The Design Decision That Matters

Debates about AI agents tend toward a binary: autonomous systems versus human oversight. The deployments that work ask a different question: at which step does human judgment actually change outcomes, and what would it take for a human at that step to actually exercise that judgment?

Two deployments from 2024-2025 show what this looks like in practice. In July 2025, Allianz Australia launched Project Nemo for processing food-spoilage claims, cutting resolution time from four days to hours. In February 2024, Klarna announced that its OpenAI-built customer service agent had handled the workload of 700 full-time employees in its first month, dropping resolution time from eleven minutes to two.

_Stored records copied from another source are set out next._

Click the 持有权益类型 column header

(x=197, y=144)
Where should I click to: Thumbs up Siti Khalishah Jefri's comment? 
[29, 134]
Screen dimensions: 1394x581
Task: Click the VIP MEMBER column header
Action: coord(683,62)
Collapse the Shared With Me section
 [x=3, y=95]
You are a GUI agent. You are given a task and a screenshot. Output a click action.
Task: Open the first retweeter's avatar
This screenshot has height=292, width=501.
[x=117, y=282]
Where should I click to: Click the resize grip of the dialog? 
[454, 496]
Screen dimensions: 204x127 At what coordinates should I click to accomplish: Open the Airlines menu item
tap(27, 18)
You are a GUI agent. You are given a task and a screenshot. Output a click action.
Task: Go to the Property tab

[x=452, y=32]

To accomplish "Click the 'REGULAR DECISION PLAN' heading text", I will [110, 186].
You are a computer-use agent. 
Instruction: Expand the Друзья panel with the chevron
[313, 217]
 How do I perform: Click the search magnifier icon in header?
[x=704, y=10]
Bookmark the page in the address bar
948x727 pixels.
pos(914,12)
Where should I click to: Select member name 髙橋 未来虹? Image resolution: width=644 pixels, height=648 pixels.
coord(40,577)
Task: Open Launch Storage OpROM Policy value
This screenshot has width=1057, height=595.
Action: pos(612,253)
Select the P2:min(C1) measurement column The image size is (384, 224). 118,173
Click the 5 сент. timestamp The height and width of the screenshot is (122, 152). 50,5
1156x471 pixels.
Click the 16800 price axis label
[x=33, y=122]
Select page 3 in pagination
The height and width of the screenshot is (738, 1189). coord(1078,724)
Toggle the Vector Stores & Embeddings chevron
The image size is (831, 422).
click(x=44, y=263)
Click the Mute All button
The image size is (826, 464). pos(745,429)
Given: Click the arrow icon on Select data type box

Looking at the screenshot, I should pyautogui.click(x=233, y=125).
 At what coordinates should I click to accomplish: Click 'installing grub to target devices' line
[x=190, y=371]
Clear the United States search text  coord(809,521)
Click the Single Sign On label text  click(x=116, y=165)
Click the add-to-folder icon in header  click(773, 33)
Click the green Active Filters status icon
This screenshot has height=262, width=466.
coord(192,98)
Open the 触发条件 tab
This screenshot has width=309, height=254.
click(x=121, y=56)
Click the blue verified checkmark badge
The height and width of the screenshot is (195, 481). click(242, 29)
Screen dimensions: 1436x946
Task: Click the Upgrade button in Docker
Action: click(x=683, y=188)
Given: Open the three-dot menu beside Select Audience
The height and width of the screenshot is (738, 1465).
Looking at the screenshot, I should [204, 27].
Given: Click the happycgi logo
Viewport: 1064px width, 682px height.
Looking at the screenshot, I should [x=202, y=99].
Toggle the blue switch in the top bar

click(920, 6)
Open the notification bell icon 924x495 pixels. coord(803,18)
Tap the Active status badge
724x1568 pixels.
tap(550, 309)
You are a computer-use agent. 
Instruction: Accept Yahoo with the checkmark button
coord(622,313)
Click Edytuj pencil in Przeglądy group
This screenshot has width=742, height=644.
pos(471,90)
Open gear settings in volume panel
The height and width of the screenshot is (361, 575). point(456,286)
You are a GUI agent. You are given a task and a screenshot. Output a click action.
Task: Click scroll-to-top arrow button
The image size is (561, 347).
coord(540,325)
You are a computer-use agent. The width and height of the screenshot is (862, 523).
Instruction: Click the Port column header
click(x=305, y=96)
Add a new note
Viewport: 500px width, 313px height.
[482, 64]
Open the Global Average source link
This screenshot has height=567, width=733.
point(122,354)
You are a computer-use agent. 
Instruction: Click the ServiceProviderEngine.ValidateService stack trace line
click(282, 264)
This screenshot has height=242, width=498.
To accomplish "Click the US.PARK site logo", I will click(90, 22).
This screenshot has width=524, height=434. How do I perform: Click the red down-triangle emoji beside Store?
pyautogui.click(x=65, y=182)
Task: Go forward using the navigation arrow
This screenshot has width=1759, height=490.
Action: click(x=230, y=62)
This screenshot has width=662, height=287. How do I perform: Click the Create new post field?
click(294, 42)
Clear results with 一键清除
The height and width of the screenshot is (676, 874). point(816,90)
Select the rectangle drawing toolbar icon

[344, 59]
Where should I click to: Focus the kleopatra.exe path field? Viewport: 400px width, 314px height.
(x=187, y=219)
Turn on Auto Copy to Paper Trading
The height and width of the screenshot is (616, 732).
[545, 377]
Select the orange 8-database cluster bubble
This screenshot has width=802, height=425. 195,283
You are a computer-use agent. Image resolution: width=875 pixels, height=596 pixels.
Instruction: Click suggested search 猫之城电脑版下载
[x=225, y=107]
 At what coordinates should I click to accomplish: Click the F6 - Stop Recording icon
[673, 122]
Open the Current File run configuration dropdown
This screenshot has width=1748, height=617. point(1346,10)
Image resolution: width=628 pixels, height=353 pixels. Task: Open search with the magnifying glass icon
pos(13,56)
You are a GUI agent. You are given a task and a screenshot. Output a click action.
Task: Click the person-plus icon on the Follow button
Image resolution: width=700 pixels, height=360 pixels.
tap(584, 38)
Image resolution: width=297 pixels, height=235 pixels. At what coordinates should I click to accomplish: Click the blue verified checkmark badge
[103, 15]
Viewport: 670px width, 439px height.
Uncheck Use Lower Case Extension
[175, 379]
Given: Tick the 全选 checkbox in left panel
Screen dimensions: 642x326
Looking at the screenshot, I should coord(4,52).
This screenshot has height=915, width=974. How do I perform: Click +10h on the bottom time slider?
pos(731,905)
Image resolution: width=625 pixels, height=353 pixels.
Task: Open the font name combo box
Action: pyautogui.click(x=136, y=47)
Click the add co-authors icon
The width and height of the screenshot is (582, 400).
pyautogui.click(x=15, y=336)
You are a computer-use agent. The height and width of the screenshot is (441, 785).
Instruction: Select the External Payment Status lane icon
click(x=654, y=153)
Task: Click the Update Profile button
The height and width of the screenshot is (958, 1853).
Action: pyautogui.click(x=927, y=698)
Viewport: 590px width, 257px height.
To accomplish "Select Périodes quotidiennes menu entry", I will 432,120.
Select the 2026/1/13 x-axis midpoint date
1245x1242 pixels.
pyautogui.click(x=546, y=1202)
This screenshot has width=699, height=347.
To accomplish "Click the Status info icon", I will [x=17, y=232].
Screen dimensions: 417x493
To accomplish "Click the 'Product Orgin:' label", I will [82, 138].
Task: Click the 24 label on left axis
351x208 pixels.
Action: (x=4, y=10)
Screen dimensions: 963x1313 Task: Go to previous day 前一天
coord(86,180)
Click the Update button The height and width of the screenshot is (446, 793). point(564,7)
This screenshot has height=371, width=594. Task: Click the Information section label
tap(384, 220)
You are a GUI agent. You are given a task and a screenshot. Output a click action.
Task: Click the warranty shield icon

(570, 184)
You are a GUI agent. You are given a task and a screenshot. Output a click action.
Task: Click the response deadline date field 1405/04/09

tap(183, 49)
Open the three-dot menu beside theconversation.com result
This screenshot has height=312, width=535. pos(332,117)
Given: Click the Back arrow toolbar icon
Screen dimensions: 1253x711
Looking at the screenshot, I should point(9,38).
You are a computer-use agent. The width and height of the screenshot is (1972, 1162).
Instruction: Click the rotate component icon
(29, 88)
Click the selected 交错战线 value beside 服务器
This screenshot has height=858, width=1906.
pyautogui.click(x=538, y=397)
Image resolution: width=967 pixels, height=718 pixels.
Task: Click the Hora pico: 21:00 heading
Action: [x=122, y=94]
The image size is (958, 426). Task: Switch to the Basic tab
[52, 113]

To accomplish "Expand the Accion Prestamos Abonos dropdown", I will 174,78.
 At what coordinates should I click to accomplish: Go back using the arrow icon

Allianz automated five stages: document intake, policy matching, fraud detection, and summarization all run without human involvement. A human claims professional enters only at the payout decision. The system architecture enforces this gate; the payout cannot proceed without explicit human approval, and there is no checkbox to click through. Each agent’s reasoning is logged and visible to the approver before release. If an agent flags incorrect coverage or misreads a receipt, the claim is held before money moves, not clawed back after. Leadership sees what the system decided before it costs money, before a complaint arrives, before a pattern of errors becomes visible only in churn data three quarters later.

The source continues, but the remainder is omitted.